China Overseas Land & Investment Ltd., controlled by the country’s construction ministry, slid 4.8 percent. Foxconn International Holdings Ltd. retreated 4.7 percent after the world’s No. 1 contract maker of mobile-phones posted a worst-than-estimated second-half profit. Imagi International Holdings Ltd., the maker of the “Astro Boy” animated movie, tumbled 41 percent as trading resumed after a one-day suspension.
“Definitely there are bubbles in some parts of the country, but the overheating is still manageable,” Jenny Tian, senior portfolio manager at Springs Capital Ltd., said in a Bloomberg Television interview. “The government has introduced specific measures to cool off speculative demand in the property market.” Tian said she favors banks.
The Hang Seng Index slid 1.3 percent to close at 21,865.26, extending its drop this week to 1.6 percent.

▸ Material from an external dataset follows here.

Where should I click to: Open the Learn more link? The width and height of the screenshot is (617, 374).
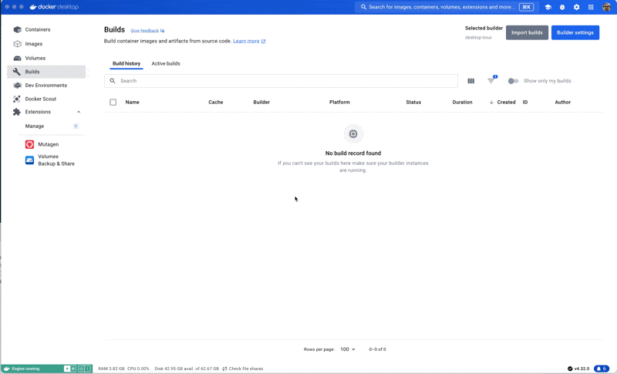coord(248,41)
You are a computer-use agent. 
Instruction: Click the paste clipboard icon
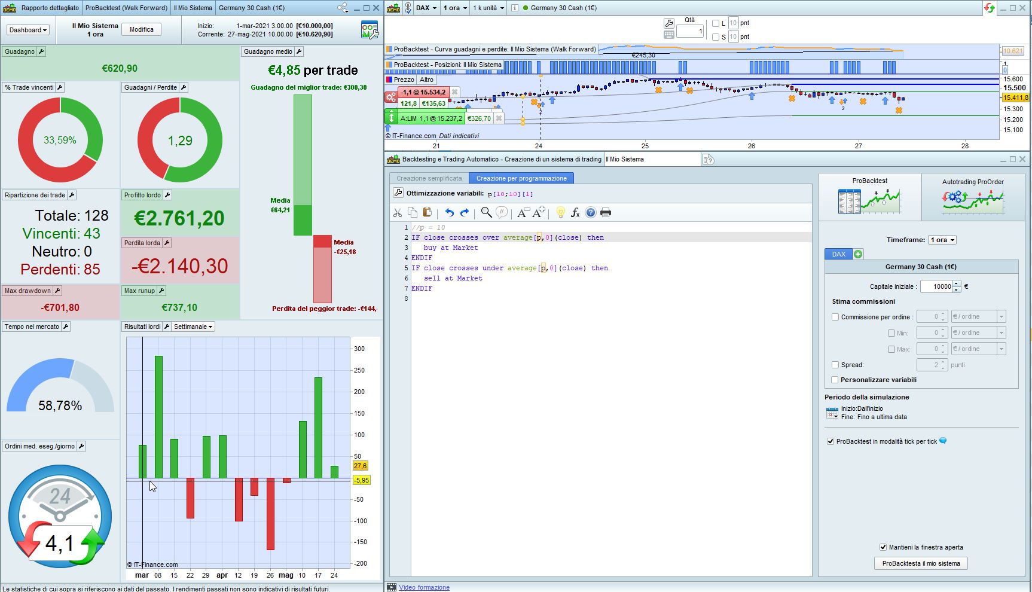click(x=427, y=213)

That was the gauge’s first weekly decline in three. The Hang Seng China Enterprises Index, which tracks the so-called H shares of Hong Kong-listed Chinese companies, fell 2 percent to 12,557.40.
Shares on the Hang Seng Index are priced at an average 14.5 times estimated earnings, down from 18 times on Nov. 16 when the index closed at its highest level for 2009, according to Bloomberg data. Concern budget deficits in Europe may derail the global recovery and speculation China’s government will tighten money supply have contributed to a 4.7 percent drop in the Hang Seng from its November high.

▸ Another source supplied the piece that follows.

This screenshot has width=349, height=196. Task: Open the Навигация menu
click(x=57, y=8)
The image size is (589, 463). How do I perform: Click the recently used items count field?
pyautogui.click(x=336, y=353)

China’s cabinet raised minimum mortgage rates and down-payment ratios for some home purchases. Down payments for second homes must be at least 50 percent, up from 40 percent, and interest rates can’t be lower than 110 percent of benchmark rates, the State Council said.
China Overseas tumbled 4.8 percent to HK$15.50. China Resources Land Ltd., a state-controlled developer, declined 4.2 percent to HK$15.26. Guangzhou R&F Properties Co., the biggest real-estate company in the southern Chinese city, slid 4.6 percent to HK$11.94.
The Hang Seng Property Index’s 2.8 percent loss was the biggest among the four industry groups tracked by the broader Hang Seng Index.
Foxconn fell 4.7 percent to HK$7.79. The company’s second-half profit was $57.3 million, compared with a loss of $21.1 million a year earlier, according to figures Bloomberg derived from full-year earnings reported by Foxconn yesterday. The median of three analysts’ estimates compiled by Bloomberg was for a profit of $85 million.
Imagi, a maker of computer-generated movies, plunged 41 percent to 14.4 Hong Kong cents after falling as much as 44 percent. Trading resumed after a one-day suspension that followed a 616 percent rally in the previous four days.
Dongfang Electric Corp. advanced 3.7 percent to HK$49.75. The power equipment maker said full-year net income rose to 1.71 billion yuan from a restated 456.4 million yuan.
Futures on the Hang Seng Index slid 1.4 percent to 21,889. All but seven stocks dropped among the measure’s 43 constituents.